Israeli desert town heals its wounds after Hamas attack
Passers-by call Tali Haddad a heroine when she shows them the place in the Israeli town of Ofakim where she saved 12 people from Hamas fighters on October 7, including her own son.
The attack that day caught residents by surprise in her normally peaceful neighbourhood, where some walls are still riddled with bullet holes.
More than 40 people were killed by Hamas fighters who drove from Gaza 25 kilometres (15 miles) away, cutting them down in the street, inside their homes or as they fought back.
That morning, Haddad, 49, refused to stay at home.
After sending out her soldier son Itamar to fight the attackers, she jumped in her car and began ferrying the wounded to safety.
But the mother of six, who has lived in Ofakim since 1997, doesn't consider what she and Itamar did as out of the ordinary.
"The normal thing is what Itamar did -- to go and fight for the state of Israel, for Ofakim and for his house because they (Hamas) could have reached us if he hadn't taken his weapon," she told AFP.
"Who else would have done it? If he isn't doing it to protect his home, who is going to?"
The sirens for incoming rockets started blaring at about 6:30 am on Saturday, October 7 in Ofakim in the Negev desert.

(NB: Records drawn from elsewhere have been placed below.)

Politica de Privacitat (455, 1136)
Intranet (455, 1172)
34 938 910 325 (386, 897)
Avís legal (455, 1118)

With most local houses in the neighbourhood being too old to have a secure shelter, many residents instead went out into the streets, exposed to the militants shooting at them on sight.
- 'City of heroes' -
"There was an alert, my wife woke me up, we went into the shelter," said one local resident, Shouki Yossef, 63.

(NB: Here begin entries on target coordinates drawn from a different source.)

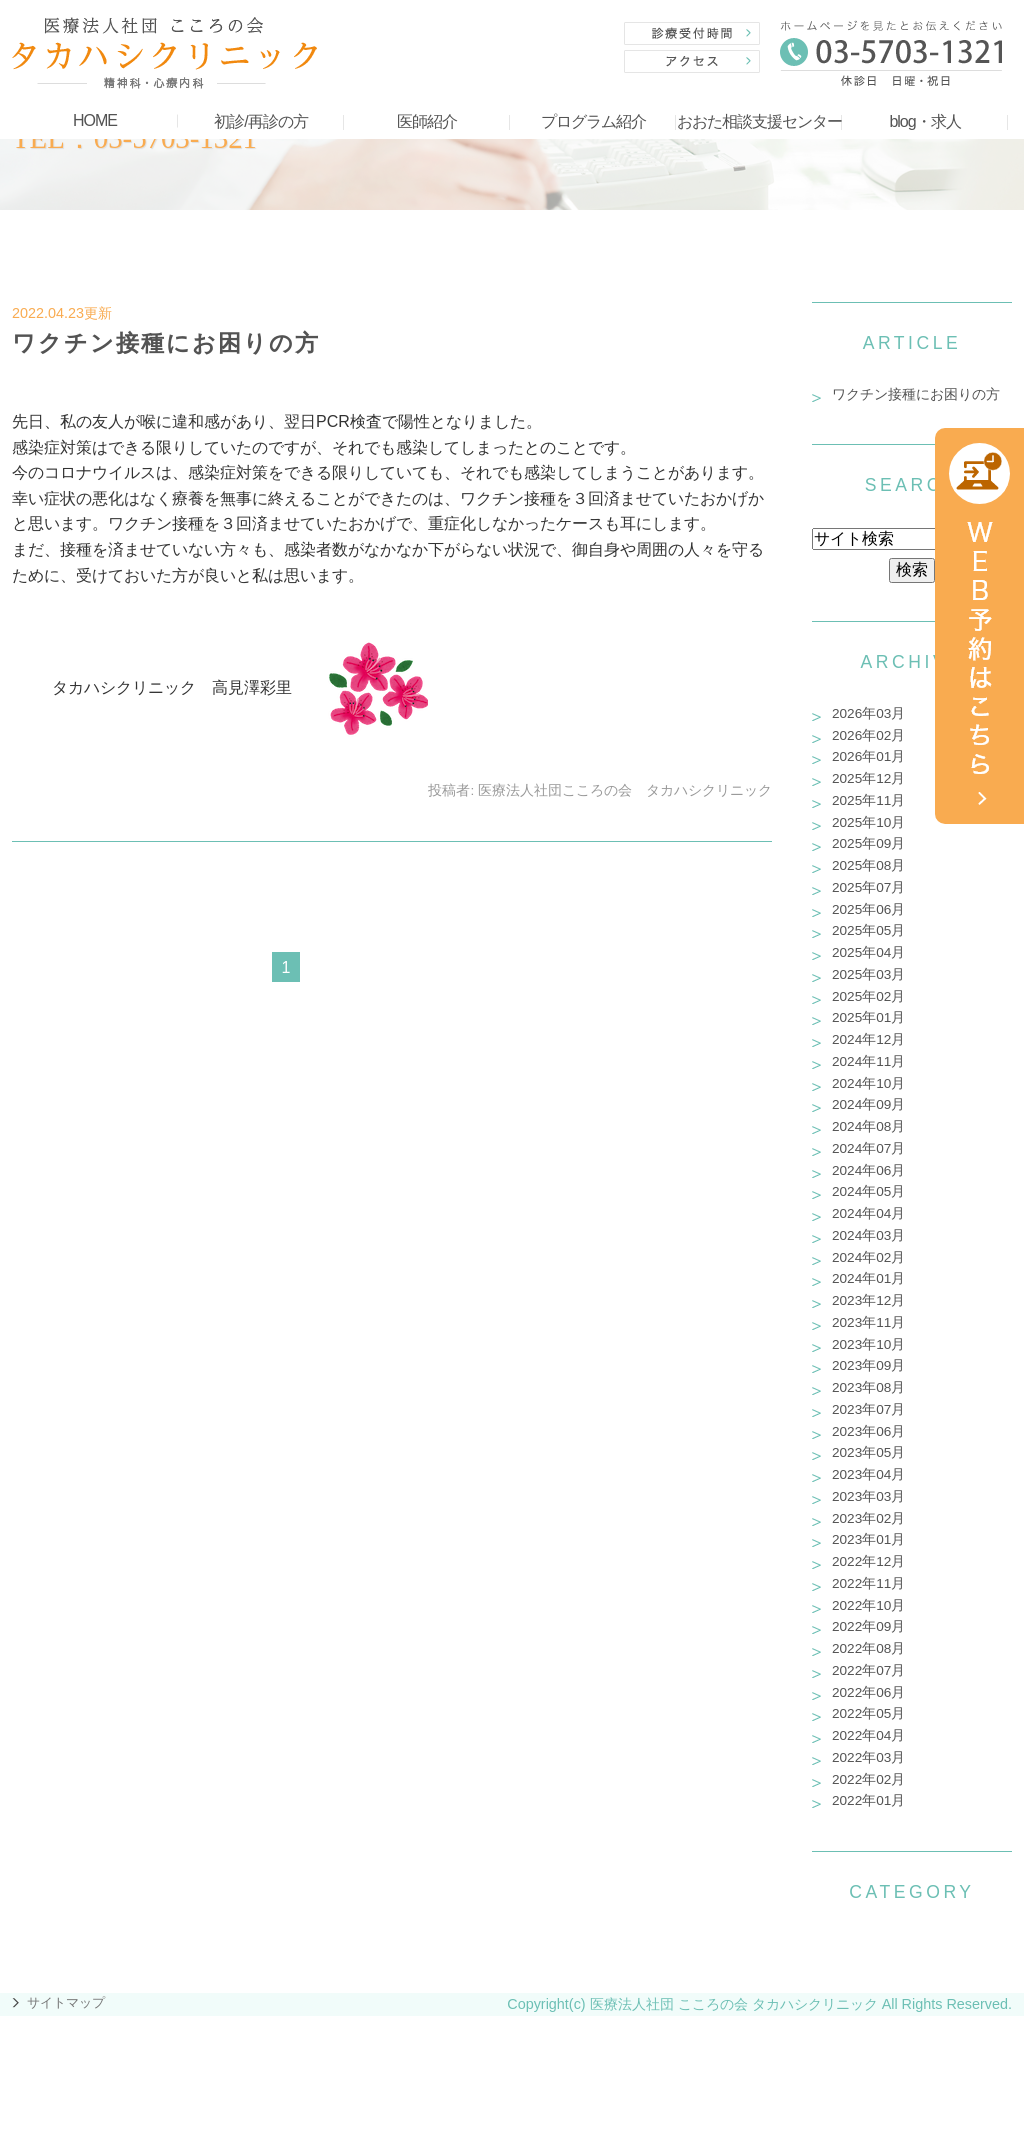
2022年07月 (868, 1670)
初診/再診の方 (260, 121)
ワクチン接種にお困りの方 (166, 343)
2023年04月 (868, 1474)
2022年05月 (868, 1713)
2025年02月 (868, 996)
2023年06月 (868, 1431)
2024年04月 (868, 1213)
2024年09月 (868, 1104)
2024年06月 (868, 1170)
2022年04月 (868, 1735)
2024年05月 (868, 1191)
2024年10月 (868, 1083)
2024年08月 (868, 1126)
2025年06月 (868, 909)
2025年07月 (868, 887)
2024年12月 (868, 1039)
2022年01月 (868, 1800)
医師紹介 (427, 121)
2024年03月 (868, 1235)
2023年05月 (868, 1452)
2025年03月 (868, 974)
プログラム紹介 (593, 121)
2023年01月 (868, 1539)
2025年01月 (868, 1017)
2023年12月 (868, 1300)
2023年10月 (868, 1344)
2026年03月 (868, 713)
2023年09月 (868, 1365)
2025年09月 (868, 843)
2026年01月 (868, 756)
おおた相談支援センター (759, 121)
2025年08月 (868, 865)
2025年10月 (868, 822)
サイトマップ (66, 2002)
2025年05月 (868, 930)
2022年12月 (868, 1561)
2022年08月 (868, 1648)
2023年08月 (868, 1387)
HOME (95, 120)
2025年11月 (868, 800)
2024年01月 (868, 1278)
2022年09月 (868, 1626)
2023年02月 (868, 1518)
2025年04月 (868, 952)
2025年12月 (868, 778)
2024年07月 (868, 1148)
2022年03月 (868, 1757)
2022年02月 (868, 1779)
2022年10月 (868, 1605)
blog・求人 (924, 121)
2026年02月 (868, 735)
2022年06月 (868, 1692)
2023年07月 (868, 1409)
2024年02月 (868, 1257)
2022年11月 (868, 1583)
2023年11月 (868, 1322)
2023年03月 (868, 1496)
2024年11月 (868, 1061)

"There were about 13 of us... we heard the shooting, I saw the terrorists coming."
"I'll never forget it," he added tearfully. "I saw my neighbour get shot dead."
Yossef, who tells the story to anyone who will listen, said he hung onto the shelter door for more than five hours hearing bursts of gunfire and grenade blasts outside.

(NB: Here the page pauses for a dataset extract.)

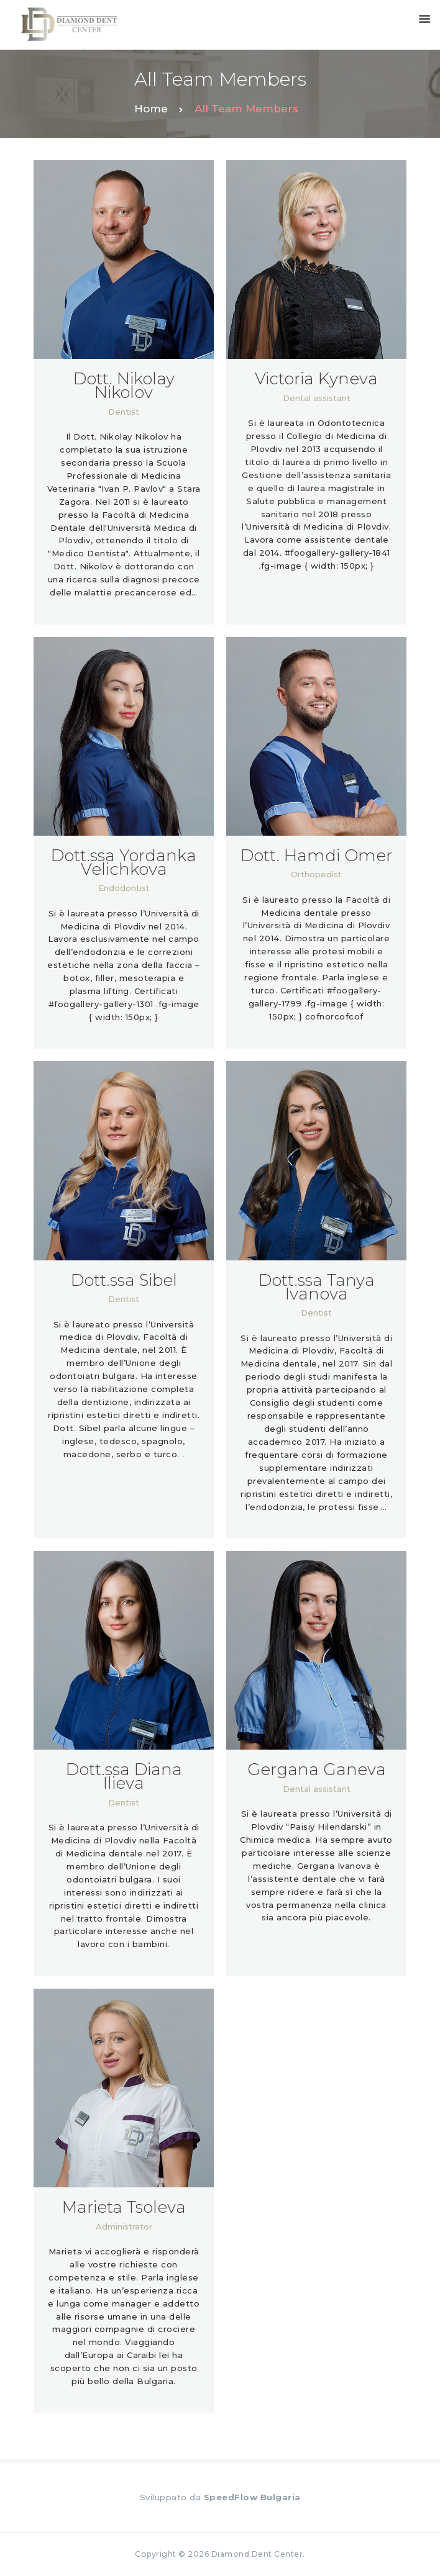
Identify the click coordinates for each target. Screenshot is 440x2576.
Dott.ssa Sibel (124, 1280)
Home (151, 108)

The Hamas gunmen were either killed or left, without taking any hostages in the town, as the militants did in other communities.
Local residents accompanying groups of visitors tell them about what happened that day, with Ofakim often overlooked for other mass killings and kidnappings in farming communities bordering the Gaza Strip.
In all, the attacks by Hamas gunmen on southern Israel resulted in the deaths of more than 1,160 people, most of them civilians, according to an AFP tally based on official Israeli figures.
In Gaza, Israel's military operation to "destroy" Hamas has left more than 28,300 dead, most of them women and children, according to the health ministry in the Hamas-run territory.
On the wall of Yossef's house, graffiti in Hebrew and English now proclaims "Death to terrorists" and "The people of Israel will live".
There are placards everywhere outside houses with the names and photos of those killed, a few words about them and how they died.
On the edge of the neighbourhood, a huge mural has been painted of a female police officer shaking a civilian's hand above the slogan "city of heroes".
- 'You'll be OK' -
Among the town's "heroes", Haddad is one of the best known.
After sending Itamar out to fight, she said she told police officers that she was going to get her car to evacuate the injured as ambulances were nowhere to be seen.
Her son was the first.
"I saw my son bleeding on the ground. We put him in my car and I took him to the health centre on the edge of town," she said.
"I took his gun and I said to him: 'Itamar, you're a hero, you'll be OK, I'm going to get the other injured.'"
She handed her son's gun to a young soldier, who was on leave at the time.
He was killed a few moments later confronting Hamas fighters.
Haddad took 12 people to safety as bullets whistled over her car.
Four months on, Haddad is looking after Itamar as he recovers from his injuries.
Her own "therapy" is tending to the plants on her balcony, she said.
"It's important that Israel doesn't give up," she added.
"Hamas and terrorism must be destroyed. We've got to see it through."